Se é raro encontrar um músico portuense que não tenha, pelo menos uma vez, passado pelo lendário STOP, também é raro encontrar um frequentador regular que não tenha ouvido falar da longa novela que há anos se arrasta a respeito do fecho do espaço. É inegável que o edifício carece de uma reestruturação que ofereça mais segurança e conforto a todos.

Por outro lado, a insaciável voracidade da especulação imobiliária há muito que cobiça meter as garras no STOP para fazer o que faz de melhor: transformar pólos culturais autênticos e efervescentes em mais um empreendimento turístico sem alma. O "quiprocó" entre a administração do edifício, proprietários e locatários das fracções, e as autoridades públicas nunca se resolveu, e já nos tínhamos acostumado a ouvir de tempos em tempos o burburinho: o STOP vai fechar! Afinal não fechava. Anos arrastaram-se nesse vai e vem de ameaças e incertezas. Até à manhã desta terça-feira.

Mas o que está neste momento a acontecer à porta do STOP ultrapassa a questão do seu encerramento. É, antes de qualquer outra coisa, um profundo desrespeito pelos profissionais da música, e todos os outros profissionais que dependem daquele espaço para trabalhar. A Câmara Municipal quer regularizar as salas? Muito bem, regularizem-se as salas.

Mas confiscar os instrumentos e equipamentos de músicos, como se criminosos fossem, sem qualquer notificação prévia, e sem que se estabeleça um prazo para que esvaziem o espaço, é de uma covardia atroz.
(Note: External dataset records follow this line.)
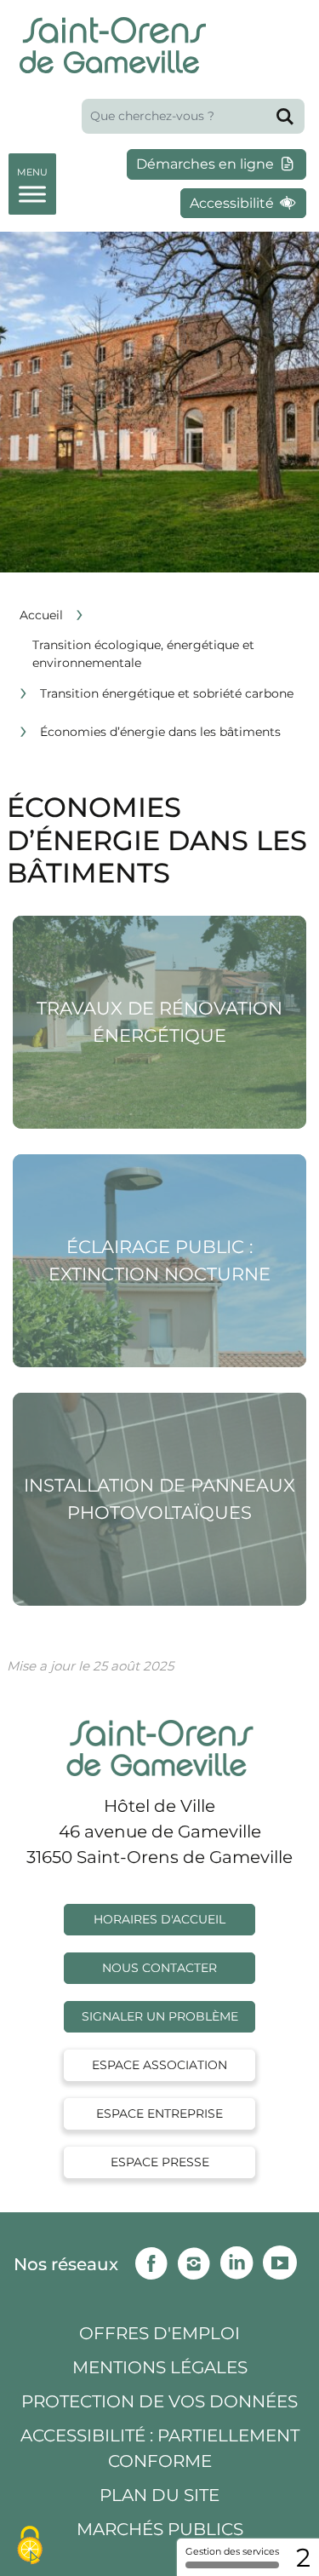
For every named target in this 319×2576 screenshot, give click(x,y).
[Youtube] (284, 2259)
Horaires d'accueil (159, 1919)
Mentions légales (160, 2367)
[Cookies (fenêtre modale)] (30, 2546)
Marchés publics (160, 2529)
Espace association (159, 2065)
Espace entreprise (159, 2113)
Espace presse (160, 2162)
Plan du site (159, 2495)
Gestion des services (232, 2551)
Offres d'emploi (159, 2333)
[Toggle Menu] (32, 181)
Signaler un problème (160, 2016)
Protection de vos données (159, 2401)
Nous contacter (159, 1967)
Acredito que se possa medir o grau de civilização de uma cidade pela forma como ela trata a cultura, e quem faz a cultura. Hoje, a cidade do Porto tratou uma das suas maiores jóias culturais com o desprezo de bárbaros. Diante de centenas de trabalhadores que têm contribuído há anos para a riqueza e diversidade cultural local, abriu mão do diálogo e recorreu à truculência, numa demonstração absolutamente desproporcional de força.

Escrevo este texto enquanto os meus colegas de trabalho se reúnem à entrada do STOP para cobrar às autoridades um tratamento com o mínimo de dignidade que merecemos. Pergunto-me se um dia poderei novamente entrar lá. Passear pelos seus corredores mal iluminados, que, a qualquer hora do dia ou da noite, sempre foi uma viagem insólita.

Ouvir universos sonoros completamente díspares atravessando as paredes mal isoladas das salas, cheias de cartazes de concertos antigos, chocando e dançando como fantasmas numa estranha harmonia. Não conheço outro lugar onde seja normal ouvir-se simultaneamente metal e samba, jazz e pimba, folk e electrónica, tudo vizinhos de porta, num ambiente de respeito ao espaço e ao estilo de cada um.

Bem que as autoridades poderiam aprender qualquer coisa numa visita ao STOP. Que essa convivência pacífica entre géneros musicais distintos pudesse ensiná-los um pouco sobre respeito, democracia e coexistência.